AN 8.53 Sankhitta Sutta
DEUX VOIES, UN OBJECTIF
Le Theravada ou « Doctrine des Anciens » est l’école du bouddhisme qui puise son inspiration dans le Canon Pali. Le Theravada fut la la religion dominante en Asie du Sud-Est. Aujourd’hui les bouddhistes Theravada sont au nombre de plus de 100 millions dans le monde. Au cours des dernières décennies, le Theravada a commencé à prendre racine en Europe et aux Etats Unis
Comme le Dhamma poursuiva sa propagation à travers l’Inde après la mort du Bouddha, diverses interprétations des enseignements originaux apparurent ce qui conduit à des schismes au sein du Sangha et l’émergence d’au moins dix-huit sectes distinctes. L’une de ces écoles s’éleva dans un mouvement de réforme et se fit nommé Mahayana (le « Grand Véhicule ») en comparaison au Hinayana (le « Véhicule inférieur »). Ce que nous appelons aujourd’hui Theravada est le seul survivant de ces écoles non-Mahayanistes. Pour éviter d’utiliser le terme péjoratif d’Hinayana, il est courant aujourd’hui d’utiliser un langage plus neutre et de parler de l’école Theravada. LeTheravada domine historiquement l’Asie du Sud tandis que Mahayana, a migré vers le nord de l’Inde (Chine, Tibet, Japon et Corée).

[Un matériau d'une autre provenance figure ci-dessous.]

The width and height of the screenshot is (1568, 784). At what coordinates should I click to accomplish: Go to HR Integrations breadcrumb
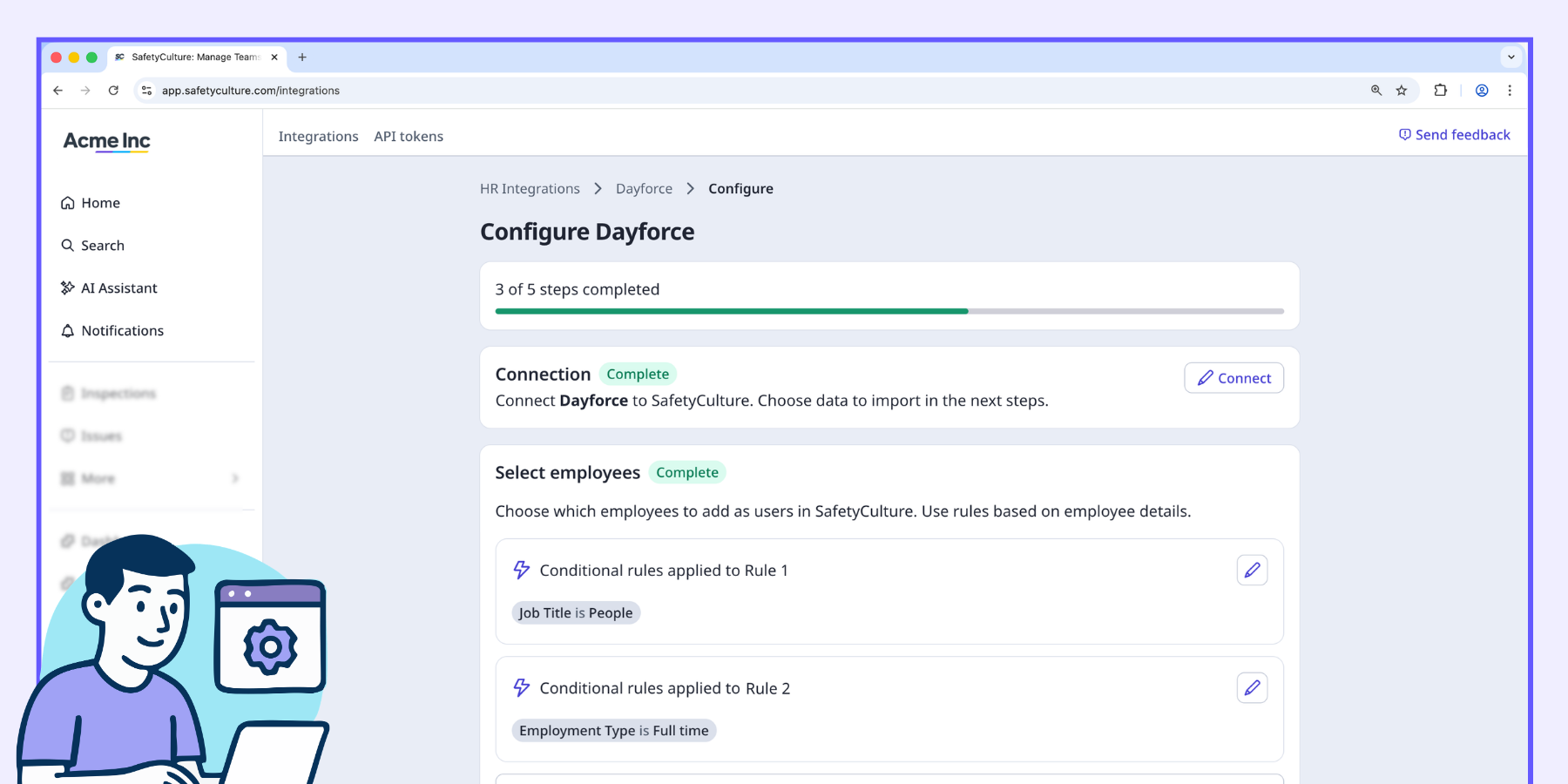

| Sujet | Theravada | Mahayana |
| Bouddha | Seul le Bouddha Gautama et les anciens bouddhas au nombre de 28 sont acceptés | Outre le Bouddha Gautama, d’autres bouddhas contemporains comme Amitabha ou le Bouddha de médecine sont également très populaires |
| Objectif | Arahant ou Pacceka-buddha | Bouddhéité (via la voie du Bodhisattva). |
| Ecritures | Le Canon Pali est divisé en 3 corbeilles (Tipitaka) : le Vinaya Pitaka, le Sutta Pitaka et l’Abhidhamma Pitaka | Le Canon Mahayana se compose également du Tipitaka et de nombreux sutras que ce dernier ne possède pas. |
| Langue | Le Pali est la langue de référence du Tipitaka complété par les langues locales | Le sanskrit est la langue de référence du Tipitaka complété par les langues locales |
| Mantras et mudras | Principalement la récitation de parittas, discours et/ou chants de protection dont le plus connu est le (Karaniya) Metta Sutta | Fortement pratiqué dans l’école Vajrayana du bouddhisme Mahayana. D’autres écoles ont également inclus des mantras dans leur liturgie quotidienne. |
| Ecoles | Une école majeure (Theravada) parmi les 18 courants qui forment le mouvement originel (Hinayana) | Plusieurs courants (Zen, Chan, Vajrayana) parmi lesquels se développent des écoles (zen soto, zen rinzai, gelugpa, kagyupa, sakyapa, nygmpa, bon, terre pure… |
| Influences extérieures | Bouddhisme originel, pas d’influence extérieure hormis dans la pratique dans certains pays d’Asie du sud Est (hors écritures) | Diverses influences extérieure au travers de l’intégration ou l’absorption de croyances locales. |
Ils ne sont pas des « religions différentes », mais des façons différentes d’interpréter et de développer la même source.